Fig. 2. Peter Lawrence. Section through the center of a Drosophila melanogaster's compound eye, showing the arrangement of photoreceptor cells (dark dots). The insect's eye contains many identical units packed together, each a mini-eye with its own lens and retina. The Drosophila's eye cells are patterned in groups of seven, with each group acting as a single eye. In the middle of the eye, there is an equator; the pattern of the eye is mirror-symmetrical on either side of the equator (Photo: Peter A. Lawrence, The Making of a Fly [Oxford, U.K.: Blackwell Science, 1992]).

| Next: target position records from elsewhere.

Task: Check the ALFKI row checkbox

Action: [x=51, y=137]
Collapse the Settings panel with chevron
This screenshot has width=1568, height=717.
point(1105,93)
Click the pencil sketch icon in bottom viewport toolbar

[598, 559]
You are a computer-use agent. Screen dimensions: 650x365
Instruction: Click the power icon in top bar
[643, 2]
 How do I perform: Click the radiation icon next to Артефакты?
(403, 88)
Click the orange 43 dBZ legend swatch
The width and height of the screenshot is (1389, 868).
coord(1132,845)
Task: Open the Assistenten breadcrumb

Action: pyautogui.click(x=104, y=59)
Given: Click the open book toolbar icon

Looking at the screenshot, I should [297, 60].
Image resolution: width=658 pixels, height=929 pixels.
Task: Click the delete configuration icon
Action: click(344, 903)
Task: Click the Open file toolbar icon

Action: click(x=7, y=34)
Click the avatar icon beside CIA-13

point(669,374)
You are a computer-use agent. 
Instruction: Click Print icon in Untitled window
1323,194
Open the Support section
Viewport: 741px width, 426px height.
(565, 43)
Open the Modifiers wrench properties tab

Fig. 3. Jean-Pierre Sauvage. Template synthesis of catenanes (one metal, represented by a black circle) or a trefoil knot (two metal centers). Each thread is a molecular fragment, incorporating various chemical functions not represented here. For instance, in the bottom line, the two threads of A can react with two metals (copper atoms) to generate a double-stranded helical molecule (B). In this process, the two metals gather and interlace the two strings of A in such a way that a double helix is formed. From the precursor B, the trefoil knot C is obtained by specific chemical reactions, their overall effect being that of producing a knotted ring ("cyclization" process). The two metals utilized to construct and maintain the molecular edifice B in the appropriate geometry during this procedure are still present in the closed molecule C. They can be removed by appropriate chemical reagents to afford the trefoil knot D. It is interesting to note that the cyclic strand of C is identical to D.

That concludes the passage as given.